Practiced by various groups, "the medicine wheel group drumming prayer ceremony" recognizes the cardinal directions as spiritual powers that can help balance and heal. The ceremony has four rounds, with drumming by all participants at the instruction of the leader allowing the energy of each direction in each round to come into the group to facilitate prayers and healing. It has been described as "like a sweat lodge without the sweat". Author Jim Ewing held these ceremonies each month for seven years, as outlined in the book Finding Sanctuary in Nature, in addition to shamanic drum circles, and at various sites from coast to coast in the United States since the late 1990s. Groups based on his example and the instructions outlined in the book have resulted in other groups forming worldwide. This description is not of a drum circle in the sense that the term is commonly used. It is a drumming ceremony that takes place in a circle, but very different in content and form than a drum circle, more of an improvised community drumming jam.
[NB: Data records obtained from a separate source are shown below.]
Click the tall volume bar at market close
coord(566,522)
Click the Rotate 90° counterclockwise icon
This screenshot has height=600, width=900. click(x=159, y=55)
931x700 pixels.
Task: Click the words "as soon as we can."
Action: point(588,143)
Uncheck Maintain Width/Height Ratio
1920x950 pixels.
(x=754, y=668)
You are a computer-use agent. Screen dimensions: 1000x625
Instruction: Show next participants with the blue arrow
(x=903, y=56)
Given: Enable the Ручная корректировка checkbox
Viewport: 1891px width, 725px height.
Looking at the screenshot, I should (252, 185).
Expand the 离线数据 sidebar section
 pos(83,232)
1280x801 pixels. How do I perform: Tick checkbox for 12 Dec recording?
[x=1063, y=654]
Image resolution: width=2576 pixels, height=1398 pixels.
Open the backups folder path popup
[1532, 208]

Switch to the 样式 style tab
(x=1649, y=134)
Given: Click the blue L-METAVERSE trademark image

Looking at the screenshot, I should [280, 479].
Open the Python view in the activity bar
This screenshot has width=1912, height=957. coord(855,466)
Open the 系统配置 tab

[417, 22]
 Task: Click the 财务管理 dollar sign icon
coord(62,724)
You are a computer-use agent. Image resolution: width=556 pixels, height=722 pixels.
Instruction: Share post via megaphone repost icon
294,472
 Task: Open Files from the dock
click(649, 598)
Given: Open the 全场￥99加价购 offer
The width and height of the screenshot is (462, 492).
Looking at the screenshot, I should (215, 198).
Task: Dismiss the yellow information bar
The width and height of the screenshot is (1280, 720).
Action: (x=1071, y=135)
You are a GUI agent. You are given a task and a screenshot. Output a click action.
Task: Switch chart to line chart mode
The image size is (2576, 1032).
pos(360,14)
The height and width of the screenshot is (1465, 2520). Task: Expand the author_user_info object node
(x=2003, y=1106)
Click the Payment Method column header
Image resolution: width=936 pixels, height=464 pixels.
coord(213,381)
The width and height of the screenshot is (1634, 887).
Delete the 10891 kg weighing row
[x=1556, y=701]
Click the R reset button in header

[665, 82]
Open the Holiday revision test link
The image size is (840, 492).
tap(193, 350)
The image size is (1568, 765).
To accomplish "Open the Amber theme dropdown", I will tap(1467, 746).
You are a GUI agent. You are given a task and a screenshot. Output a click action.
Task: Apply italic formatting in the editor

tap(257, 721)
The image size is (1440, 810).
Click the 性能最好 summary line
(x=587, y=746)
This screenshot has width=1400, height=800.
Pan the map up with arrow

==Notable figures in the group drumming movement==
Commercial group drumming organizations and companies exist in most countries to serve various markets. There is also a growing body of people working in places such as hospitals, prisons, and hospices using drumming as a form of recreational and supportive music making. Music therapists often use various forms of group drumming (including improvised drumming) in their work to reach therapeutic goals and objectives. Americans include Arthur Hull and Kalani Das.